--- begin Supplied passage ---
- Occupation: Actor
- Years active: 1992–present
- Known for: Kyle XY Halo 4 Halo 5: Guardians Halo Infinite Call of Duty: Black Ops Cold War Call of Duty: Black Ops 6

= Bruce Thomas (actor) =

American actor (born 1961)

Bruce Thomas is an American actor. He is known for being the motion capture actor of Master Chief in Halo 4, Halo 5: Guardians and Halo Infinite as well as portraying Russell Adler in Call of Duty: Black Ops Cold War and Call of Duty: Black Ops 6. He first came to prominence for portraying the character of Batman in a series of commercials for General Motors' OnStar service that aired from 2000 to 2002.

==Career==
He was featured in Legally Blonde, as well as its sequel Legally Blonde 2: Red, White & Blonde, as the "UPS guy". He was featured in the 2008 film Babysitter Wanted. He co-starred on the ABC Family original series Kyle XY as Stephen Trager from 2006 to 2009. He starred as JP Gratton in the episode "The He in the She" in the series Bones on October 8, 2008.

Thomas has also been featured in the sitcom Wings as well as on Weeds. He provided the voices of Atrocitus in Green Lantern: Emerald Knights, Ezra Loomis in Gears of War: Judgement, DeSaad in Justice League: War, and James Gordon in Son of Batman.

He provided motion capture for Spartan John-117, the protagonist of the video game Halo 4 (2012), also doing so for Halo 5: Guardians (2015) and Halo Infinite (2021).

It has long been erroneously reported that Thomas reprised his role as Batman in the pilot episode of Birds of Prey. Thomas personally dispelled this fact during a podcast interview. Batman was actually portrayed by stuntman Alex Daniels.
--- end Supplied passage ---
--- begin Raw data ---
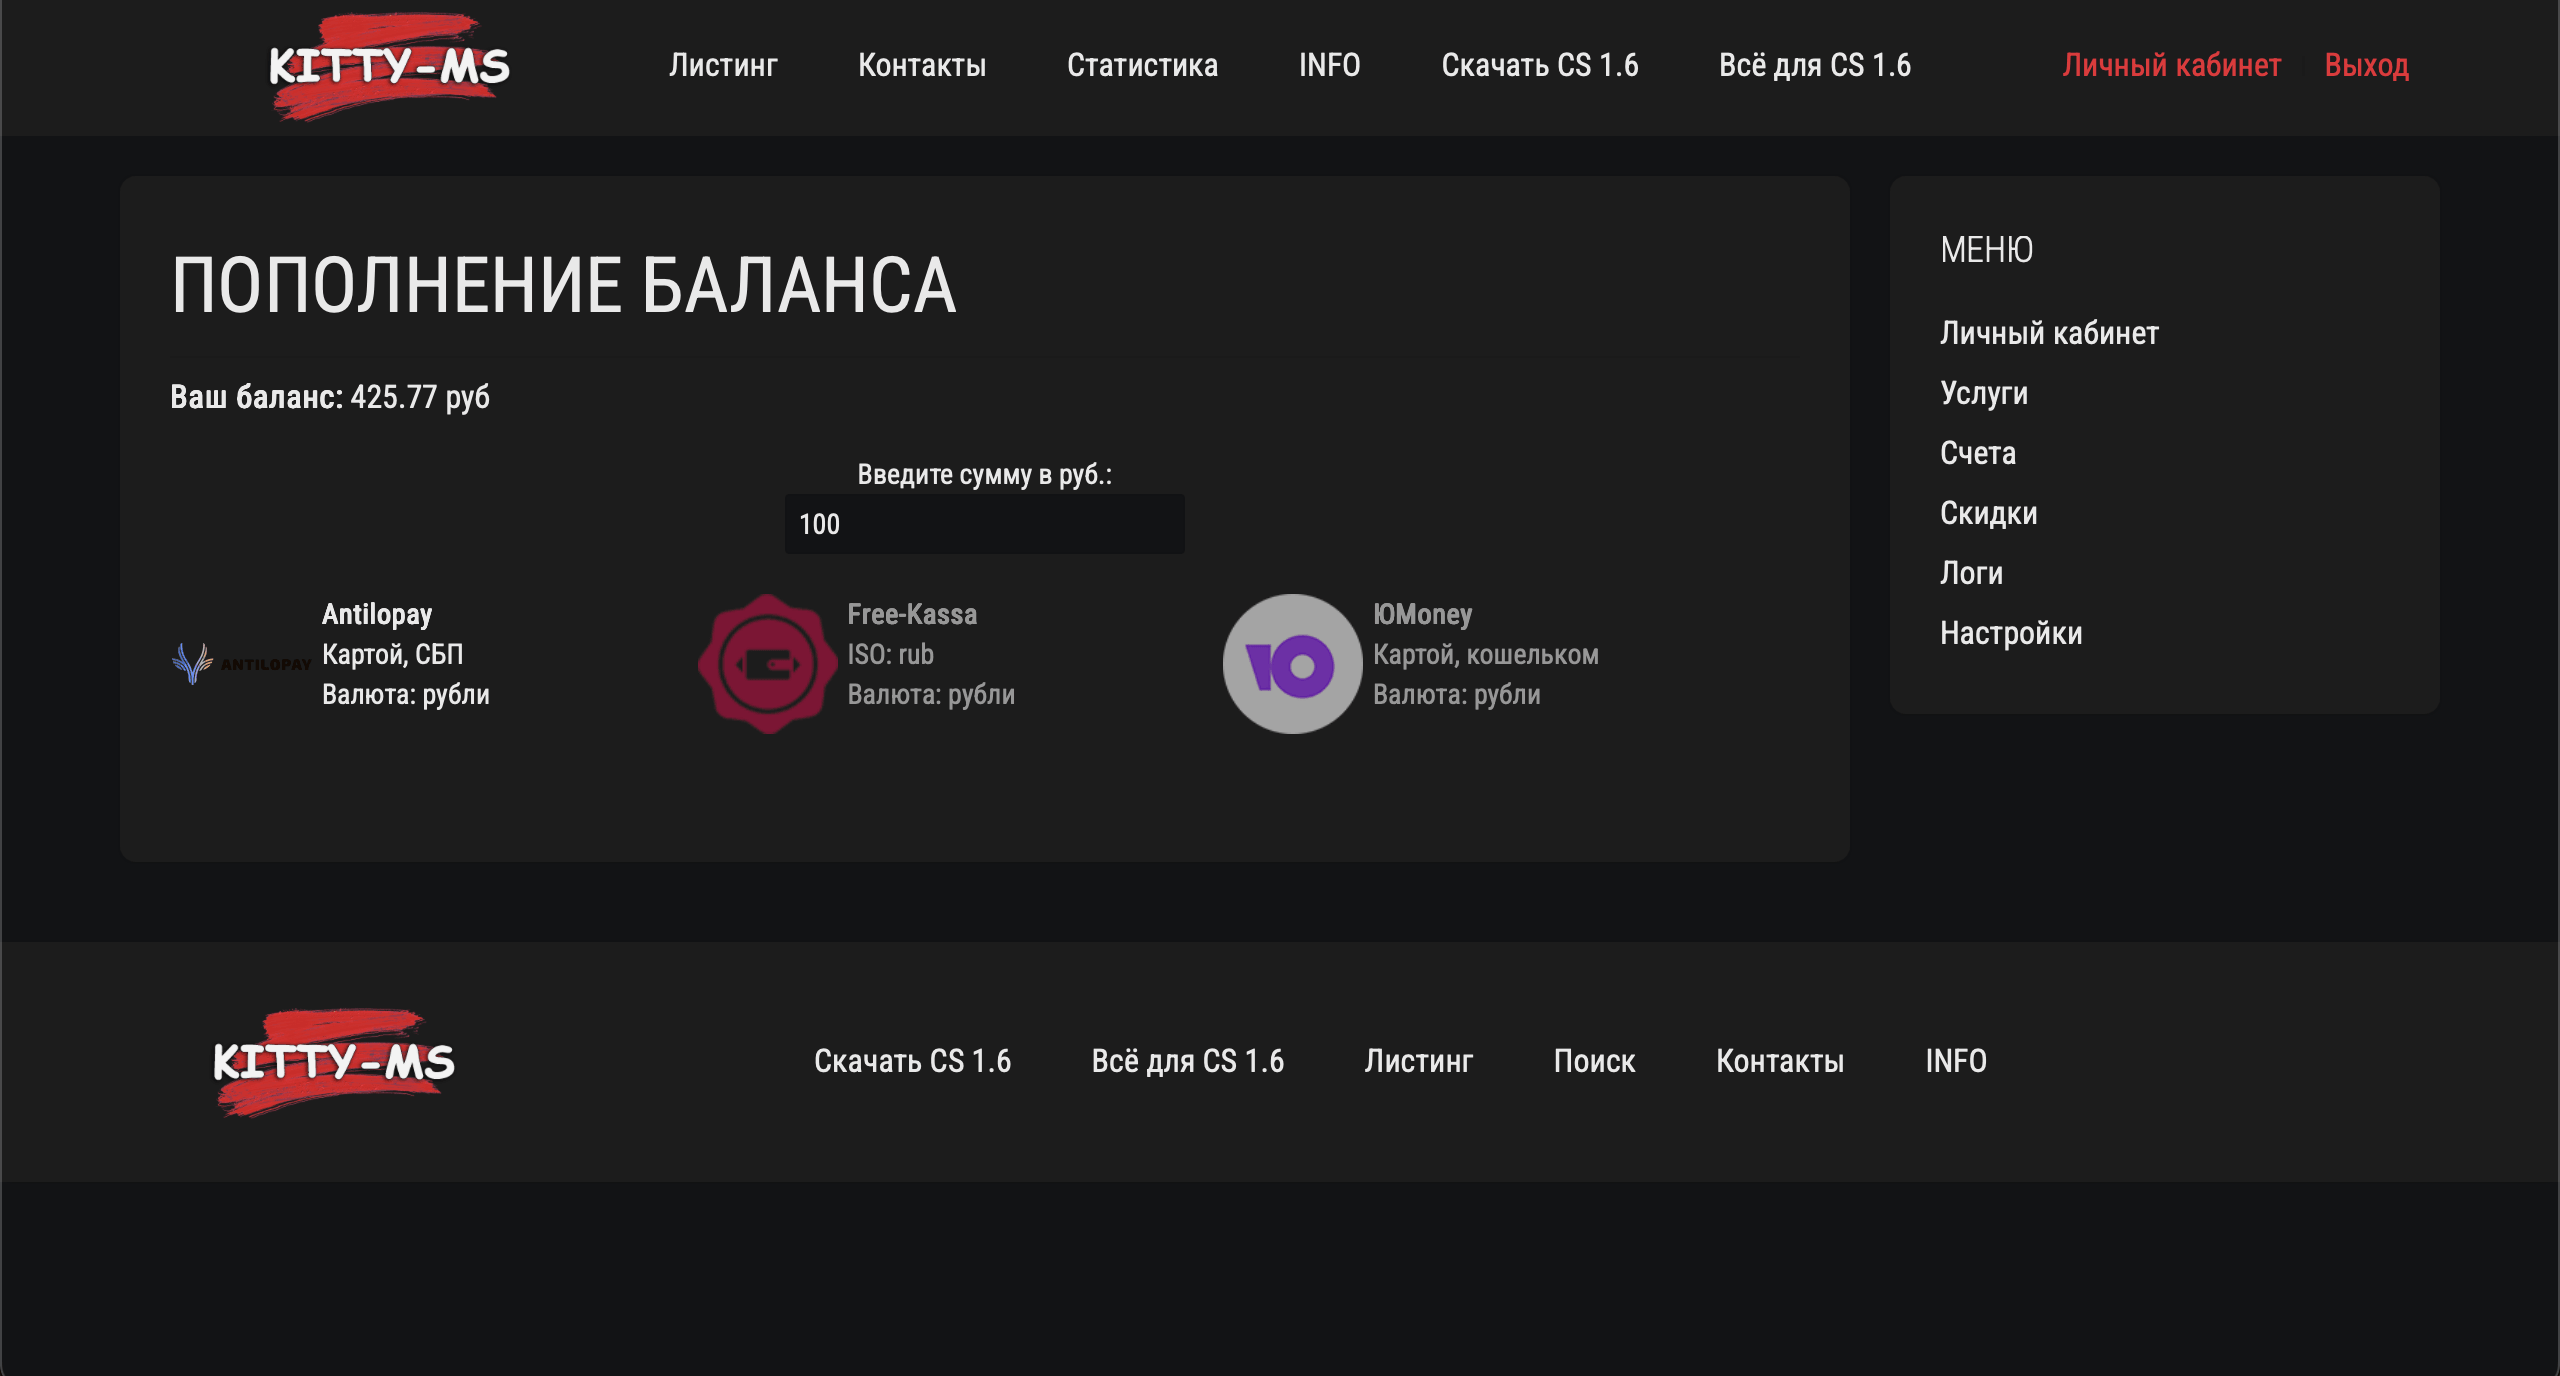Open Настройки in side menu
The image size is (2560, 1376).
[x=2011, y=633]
--- end Raw data ---
» Task 1
According to the Bruce Thomas article, who actually portrayed Batman in the pilot episode of Birds of Prey?
» Task 2
From the Bruce Thomas article, reproduce the part that opens with the words containing "It has long" and closes with "stuntman Alex Daniels.".
» Task 3
Turn the paragraph of the Bruce Thomas article that begins "He was featured in Legally Blonde" into a short list that keeps its main facts.

» Solution 1
Stuntman Alex Daniels.

» Solution 2
It has long been erroneously reported that Thomas reprised his role as Batman in the pilot episode of Birds of Prey. Thomas personally dispelled this fact during a podcast interview. Batman was actually portrayed by stuntman Alex Daniels.

» Solution 3
- Played the "UPS guy" in Legally Blonde and its sequel, Legally Blonde 2: Red, White & Blonde
- Appeared in the 2008 film Babysitter Wanted
- Co-starred as Stephen Trager on the ABC Family original series Kyle XY from 2006 to 2009
- Starred as JP Gratton in the Bones episode "The He in the She" on October 8, 2008